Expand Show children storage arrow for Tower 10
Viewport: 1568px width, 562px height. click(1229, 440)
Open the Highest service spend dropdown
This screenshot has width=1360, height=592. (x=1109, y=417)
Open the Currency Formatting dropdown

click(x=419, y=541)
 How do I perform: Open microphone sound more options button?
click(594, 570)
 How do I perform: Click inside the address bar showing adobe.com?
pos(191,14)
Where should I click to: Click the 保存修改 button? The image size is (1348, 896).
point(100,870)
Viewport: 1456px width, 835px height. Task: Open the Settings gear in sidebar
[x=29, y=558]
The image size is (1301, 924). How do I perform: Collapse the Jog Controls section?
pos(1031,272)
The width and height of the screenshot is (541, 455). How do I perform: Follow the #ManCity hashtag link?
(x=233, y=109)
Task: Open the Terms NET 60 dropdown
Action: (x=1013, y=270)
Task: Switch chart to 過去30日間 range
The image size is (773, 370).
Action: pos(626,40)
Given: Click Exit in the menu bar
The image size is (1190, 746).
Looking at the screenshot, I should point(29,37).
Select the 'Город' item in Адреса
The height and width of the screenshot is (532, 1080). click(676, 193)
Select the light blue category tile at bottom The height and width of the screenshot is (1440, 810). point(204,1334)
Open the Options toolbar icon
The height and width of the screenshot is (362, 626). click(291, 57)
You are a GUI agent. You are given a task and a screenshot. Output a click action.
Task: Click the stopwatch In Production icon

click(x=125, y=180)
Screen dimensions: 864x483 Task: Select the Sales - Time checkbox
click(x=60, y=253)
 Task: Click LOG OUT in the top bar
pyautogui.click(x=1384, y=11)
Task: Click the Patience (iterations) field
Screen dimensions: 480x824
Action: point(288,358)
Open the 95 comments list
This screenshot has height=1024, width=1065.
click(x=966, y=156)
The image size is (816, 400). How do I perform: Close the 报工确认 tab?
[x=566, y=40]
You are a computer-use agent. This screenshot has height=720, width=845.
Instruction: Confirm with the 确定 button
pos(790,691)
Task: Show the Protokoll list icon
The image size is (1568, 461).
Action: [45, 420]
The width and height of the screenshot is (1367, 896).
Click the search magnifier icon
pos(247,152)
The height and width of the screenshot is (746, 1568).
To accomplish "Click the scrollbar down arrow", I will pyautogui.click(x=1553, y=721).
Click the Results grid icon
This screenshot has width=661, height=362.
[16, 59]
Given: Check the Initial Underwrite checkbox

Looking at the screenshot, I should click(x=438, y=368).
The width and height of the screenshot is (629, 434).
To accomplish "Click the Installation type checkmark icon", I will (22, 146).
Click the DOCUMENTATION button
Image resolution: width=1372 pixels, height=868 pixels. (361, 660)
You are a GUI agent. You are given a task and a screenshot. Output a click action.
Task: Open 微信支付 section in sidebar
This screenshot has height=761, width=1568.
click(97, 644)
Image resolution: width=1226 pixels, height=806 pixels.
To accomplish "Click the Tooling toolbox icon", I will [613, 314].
|---|
Problem description
Copy the entries exactly as they appear, from the start of the entries through the line containing "click(x=419, y=541)".

Task output
Expand Show children storage arrow for Tower 10
Viewport: 1568px width, 562px height. click(1229, 440)
Open the Highest service spend dropdown
This screenshot has width=1360, height=592. (x=1109, y=417)
Open the Currency Formatting dropdown

click(x=419, y=541)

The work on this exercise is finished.